Con motivo del proceso de paz con las Farc, las élites dominantes se dividieron. Por eso, solo una parte de colombianos celebramos el hecho histórico inédito de la firma de los acuerdos. La facción de las élites más conservadurista, ultramontana y excluyente, está muerta de odio contra los disidentes, a quienes ayer les cerraron todas las vías legales, obligándolos a empuñar las armas para defender sus vidas, familias y bienes, y  hoy han tenido el valor de dejarlas, para luchar solo con la fuerza de las palabras. Ese desafecto con el proceso y con los acuerdos de paz de una parte de las élites, ha sido calificado por los medios de comunicación, los partidos políticos y hasta por el presidente Santos como una “polarización” de la sociedad. Esa apreciación es falsa. No es cierto que en Colombia exista hoy una polarización. Aquí no hay dos bandos que se quieran matar. Lo que sucede es que la facción de las élites desafecta a la paz, a base de mentiras, consejas y falacias —que algunos llaman posverdad o verdad líquida—, radicaliza sus posiciones para dividir la sociedad  y obtener réditos políticos: volver “trizas” los acuerdos de paz si llega al poder en 2018, es apenas un ejemplo de sus posiciones radicales.

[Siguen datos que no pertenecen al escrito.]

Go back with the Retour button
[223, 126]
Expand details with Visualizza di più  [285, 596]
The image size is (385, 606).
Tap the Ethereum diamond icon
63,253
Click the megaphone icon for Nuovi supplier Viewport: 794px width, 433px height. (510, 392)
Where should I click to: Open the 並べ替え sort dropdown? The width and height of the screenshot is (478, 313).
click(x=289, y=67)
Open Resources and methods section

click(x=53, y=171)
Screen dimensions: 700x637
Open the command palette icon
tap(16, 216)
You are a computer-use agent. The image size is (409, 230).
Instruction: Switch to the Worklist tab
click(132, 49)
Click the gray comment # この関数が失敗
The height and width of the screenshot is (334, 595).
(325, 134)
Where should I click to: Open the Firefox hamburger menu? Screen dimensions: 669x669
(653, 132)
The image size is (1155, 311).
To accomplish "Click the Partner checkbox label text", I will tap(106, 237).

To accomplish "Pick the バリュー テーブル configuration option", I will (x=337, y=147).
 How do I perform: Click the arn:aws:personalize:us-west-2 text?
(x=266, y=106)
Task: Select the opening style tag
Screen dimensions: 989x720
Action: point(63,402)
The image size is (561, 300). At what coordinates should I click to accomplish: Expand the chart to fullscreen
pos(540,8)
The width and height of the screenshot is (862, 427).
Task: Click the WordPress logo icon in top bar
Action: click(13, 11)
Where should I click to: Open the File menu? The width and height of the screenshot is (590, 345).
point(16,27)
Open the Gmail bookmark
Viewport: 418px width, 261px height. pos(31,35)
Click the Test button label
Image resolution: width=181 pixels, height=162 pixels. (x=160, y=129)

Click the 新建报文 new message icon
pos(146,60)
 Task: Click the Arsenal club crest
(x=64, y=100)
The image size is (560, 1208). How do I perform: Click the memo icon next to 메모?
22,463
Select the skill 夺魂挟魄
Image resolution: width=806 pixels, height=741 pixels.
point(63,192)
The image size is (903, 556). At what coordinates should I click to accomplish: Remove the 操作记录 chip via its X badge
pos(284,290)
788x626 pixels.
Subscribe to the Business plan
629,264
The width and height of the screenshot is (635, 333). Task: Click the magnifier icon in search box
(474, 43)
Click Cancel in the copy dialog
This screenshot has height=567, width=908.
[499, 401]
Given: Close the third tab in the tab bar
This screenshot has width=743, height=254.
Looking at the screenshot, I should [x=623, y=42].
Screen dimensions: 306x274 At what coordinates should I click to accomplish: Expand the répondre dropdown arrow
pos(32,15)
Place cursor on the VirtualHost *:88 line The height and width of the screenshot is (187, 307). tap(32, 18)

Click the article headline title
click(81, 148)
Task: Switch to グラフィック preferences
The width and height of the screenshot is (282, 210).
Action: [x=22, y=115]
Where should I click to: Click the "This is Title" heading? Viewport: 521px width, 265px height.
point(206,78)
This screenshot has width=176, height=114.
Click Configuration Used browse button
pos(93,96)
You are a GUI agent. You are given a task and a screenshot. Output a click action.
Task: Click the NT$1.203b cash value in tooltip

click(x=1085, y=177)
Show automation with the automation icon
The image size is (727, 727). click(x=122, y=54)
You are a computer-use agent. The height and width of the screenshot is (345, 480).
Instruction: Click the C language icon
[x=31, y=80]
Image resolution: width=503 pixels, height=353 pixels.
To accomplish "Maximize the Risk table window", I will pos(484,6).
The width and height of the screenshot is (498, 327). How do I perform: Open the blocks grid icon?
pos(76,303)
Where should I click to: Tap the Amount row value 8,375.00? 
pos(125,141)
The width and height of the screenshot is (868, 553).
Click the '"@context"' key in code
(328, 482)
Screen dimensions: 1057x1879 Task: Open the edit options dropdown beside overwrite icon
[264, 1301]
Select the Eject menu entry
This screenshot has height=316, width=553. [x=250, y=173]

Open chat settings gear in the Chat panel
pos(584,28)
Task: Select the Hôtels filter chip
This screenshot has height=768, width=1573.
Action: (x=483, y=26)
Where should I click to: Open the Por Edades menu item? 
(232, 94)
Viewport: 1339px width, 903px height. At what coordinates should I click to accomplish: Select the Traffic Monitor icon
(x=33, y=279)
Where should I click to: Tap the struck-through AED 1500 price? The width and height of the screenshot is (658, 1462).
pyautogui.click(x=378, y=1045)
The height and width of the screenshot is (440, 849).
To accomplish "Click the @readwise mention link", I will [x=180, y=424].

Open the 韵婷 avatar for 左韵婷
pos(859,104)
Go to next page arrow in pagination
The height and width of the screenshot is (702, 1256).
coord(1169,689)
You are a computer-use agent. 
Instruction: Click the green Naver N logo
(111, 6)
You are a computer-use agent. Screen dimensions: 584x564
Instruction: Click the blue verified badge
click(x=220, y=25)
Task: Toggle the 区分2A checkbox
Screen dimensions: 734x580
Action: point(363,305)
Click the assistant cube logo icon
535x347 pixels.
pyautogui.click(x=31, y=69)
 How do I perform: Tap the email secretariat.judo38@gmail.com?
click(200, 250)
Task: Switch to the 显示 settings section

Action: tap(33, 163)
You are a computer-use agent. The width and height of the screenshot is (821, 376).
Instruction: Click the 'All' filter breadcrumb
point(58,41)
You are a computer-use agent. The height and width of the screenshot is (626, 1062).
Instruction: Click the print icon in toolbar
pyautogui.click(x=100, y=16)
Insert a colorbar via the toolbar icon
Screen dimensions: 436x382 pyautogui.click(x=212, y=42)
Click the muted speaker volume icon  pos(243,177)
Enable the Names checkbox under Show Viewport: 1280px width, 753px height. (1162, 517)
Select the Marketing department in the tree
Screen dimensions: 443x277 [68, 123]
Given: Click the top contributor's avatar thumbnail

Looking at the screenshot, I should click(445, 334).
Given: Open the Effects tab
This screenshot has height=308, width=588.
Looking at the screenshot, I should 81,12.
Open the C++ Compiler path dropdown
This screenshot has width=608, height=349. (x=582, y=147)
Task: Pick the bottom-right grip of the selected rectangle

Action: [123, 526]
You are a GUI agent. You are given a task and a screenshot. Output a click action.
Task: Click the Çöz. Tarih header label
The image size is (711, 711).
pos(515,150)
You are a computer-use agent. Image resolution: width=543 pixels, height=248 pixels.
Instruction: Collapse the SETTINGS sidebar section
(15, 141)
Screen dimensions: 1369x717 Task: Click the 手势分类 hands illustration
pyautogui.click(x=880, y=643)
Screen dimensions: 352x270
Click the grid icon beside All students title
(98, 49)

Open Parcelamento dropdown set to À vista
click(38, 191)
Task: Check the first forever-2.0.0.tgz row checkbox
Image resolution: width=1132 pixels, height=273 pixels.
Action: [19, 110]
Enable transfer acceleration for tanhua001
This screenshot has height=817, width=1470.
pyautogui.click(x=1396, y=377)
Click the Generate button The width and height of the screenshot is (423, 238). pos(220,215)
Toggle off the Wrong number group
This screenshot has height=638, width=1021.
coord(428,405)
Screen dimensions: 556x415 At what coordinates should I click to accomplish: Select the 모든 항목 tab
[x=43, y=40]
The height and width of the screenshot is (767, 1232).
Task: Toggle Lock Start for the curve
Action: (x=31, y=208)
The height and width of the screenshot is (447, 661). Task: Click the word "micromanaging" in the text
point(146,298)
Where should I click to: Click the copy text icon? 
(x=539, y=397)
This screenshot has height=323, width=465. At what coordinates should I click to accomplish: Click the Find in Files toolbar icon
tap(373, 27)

Ahora bien, esa posición radical, partidaria de la guerra, no es de hoy. Obedece a la negación secular de la historia. Desde cuando Andrés Pastrana inició conversaciones con las Farc, el entonces candidato presidencial, Álvaro Uribe Vélez, negó la existencia de un conflicto armado en Colombia: “Aquí lo que hay es una democracia amenazada por una banda narcoterrorista”, dijo. Desde entonces no ha cambiado su discurso. Con esa narrativa ha arrastrado a una parte significativa de colombianos. ¿Por qué no acepta la realidad? Porque no le conviene políticamente.

A esa conclusión llegó el Alto Comisionado para la paz, Sergio Jaramillo, quien nos cuenta que una vez que en el plebiscito de octubre de 2016 ganó el “No”, se encerraron durante toda una semana a estudiar las sesenta modificaciones, que esa facción radical quería introducirle a los acuerdos de paz. Que de esos 60 puntos formulados por los voceros del “No”, el Gobierno aceptó 58. Su testimonio final no deja duda: “En un momento dado estuvimos a centímetros de lograr un acuerdo con el expresidente Álvaro Uribe y su sector”. ¿Por qué no se logró? Según Jaramillo, porque si Uribe acepta el acuerdo sería darle la victoria plena a Santos, perdiendo el líder del Centro Democrático un capital político demasiado alto, que le haría falta en  las elecciones de 2018.